Where is the evidence? I've only been a Psych intern for 2 days and already disagree with the claims in this article.

by The Editors | June 28, 2011 8:35 AM EDT

The following comment was made by Jay Augsburger, MD:

I read with dismay Dr. Weissman's characterization of resident education. In the case of this graduating resident, the answer to his question is one word: no. I am about to complete my training at Oregon Health & Science University in Portland, OR, and his pessimistic description of residency training has little in common with my personal experience at OHSU. I was given a great deal of autonomy throughout my residency and felt that I was a valued member of the treatment team, involved in many elements of patient care, not just medication management. It is unfortunate that Dr. Weissman's perception is that residents are not getting such experiences in managing psychosocial aspects of patient care.

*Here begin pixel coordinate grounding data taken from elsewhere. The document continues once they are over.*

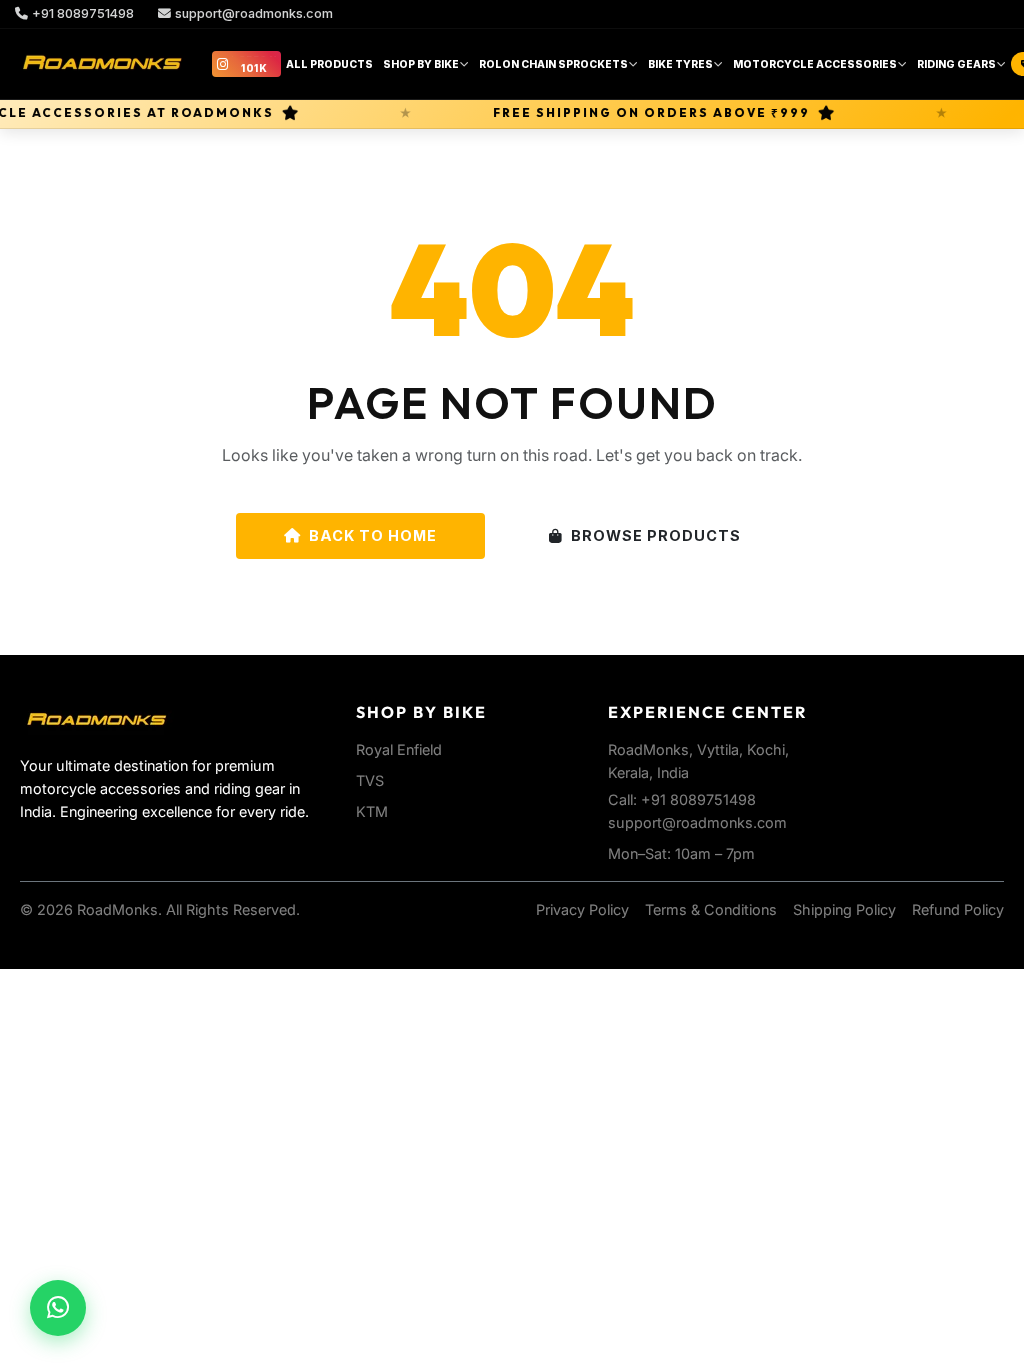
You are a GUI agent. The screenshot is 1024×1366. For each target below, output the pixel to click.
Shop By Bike (421, 64)
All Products (329, 64)
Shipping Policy (844, 909)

Also, I feel well prepared to treat patients with a variety of psychotherapeutic modalities. Specifically, I have treated outpatients with cognitive-behavioral therapy, interpersonal psychotherapy, and supportive psychotherapy, in addition to dynamic therapy (which Dr. Weissman mentions). Indeed, the Accreditation Council for Graduate Medical Education (ACGME) defines these as essential to resident education: specifically, the program requirements for psychiatry state that the resident "should develop competence in . . . applying supportive, psychodynamic, and cognitive behavioral psychotherapies to both brief and long term individual practice, as well as to assuring exposure to family, couples, group and other individual evidence-based psychotherapies." I believe that my program met and exceeded those recommendations. If Dr Weissman believes that his training institution is not doing so, he should consider contacting the ACGME about these deficiencies.